In this letter, Seneca challenges us to rethink our perspective on death.
We all share death’s inevitability. And it has either scared, or still scares, all of us.
However, Seneca’s advice on death isn’t morbid, in fact it helps us to live richer and fuller lives.
1. Death doesn’t stay with us, so there’s little to dread.
Death is a moment. It doesn’t persist.
Death is only worth dreading if it can remain with us, so “death must either not come at all, or else it must come and pass away.”
Seneca says we shouldn’t spend the few precious hours we have dreading the single, final hour. He reinforces this by saying, “No one can have a peaceful life who thinks too much about lengthening it.”
2. But, make sure to think about death every day
At first, this piece of advice seems odd. If we shouldn’t dread death, why then think about it regularly?
Seneca says, “Rehearse this thought every day, that you may be able to depart from life contentedly… Most people ebb and flow in wretchedness between the fear of death and the hardships of life; they are unwilling to live, and yet they do not know how to die.”
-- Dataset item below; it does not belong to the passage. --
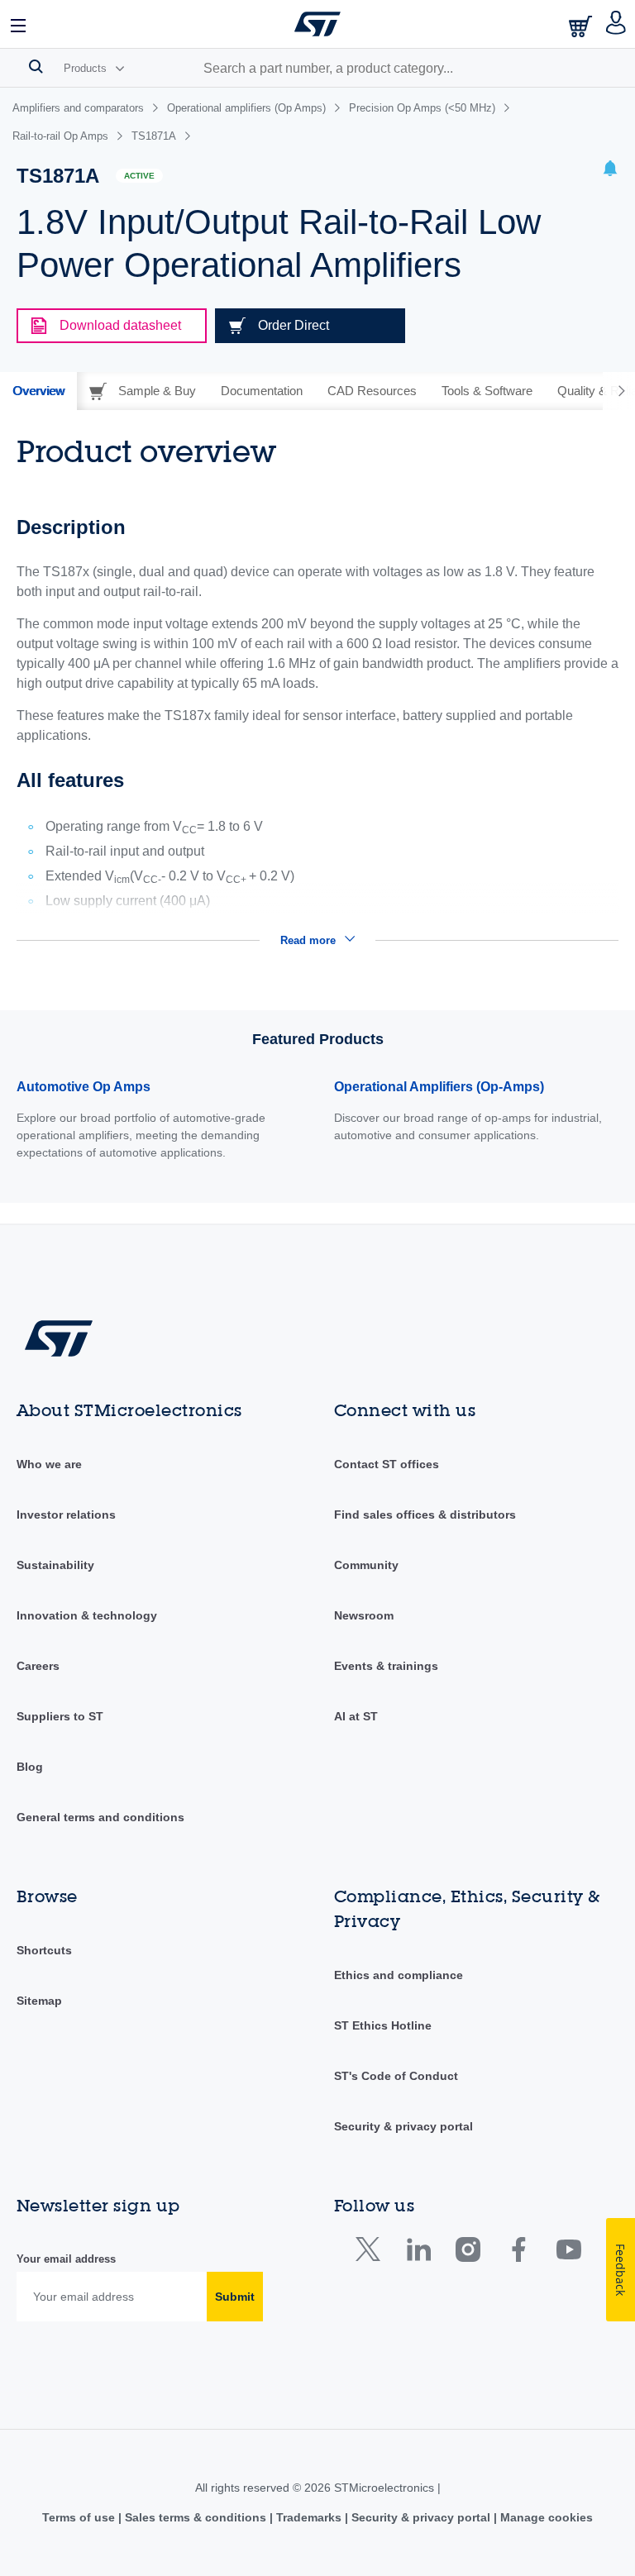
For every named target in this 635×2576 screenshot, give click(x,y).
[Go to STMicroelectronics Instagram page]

This idea reminded me of the Jon Foreman song ‘Learning How to Die’. The pre-chorus is melancholic, where Foreman is stuck in this “wretchedness between the fear of death and the hardships of life”. But as the song transitions into the chorus, it becomes hopeful as the subject—a woman on her deathbed—realises that life’s hardships were simply taking her on a journey to learn how to die in peace.
Seneca rounds out this point by saying no thing can leave us truly happy unless we embrace that we could lose that thing at any moment.
3. Remember, it’s the pursuit of the superfluous that causes stress.
Seneca, as per his custom in each letter, ends with a useful but tangential point: we need little to quench our thirst, fend off hunger, and protect against the cold. These things are actually quite straightforward to attain. We need little to survive.
But rather, “it is the superfluous things for which people sweat, – the superfluous things that wear our togas threadbare, that force us to grow old in camp, that dash us upon foreign shores.”
What are the things we’re stressing about today? Is that stress really necessary? Can we recognise if we’re pursuing the necessary or the superfluous?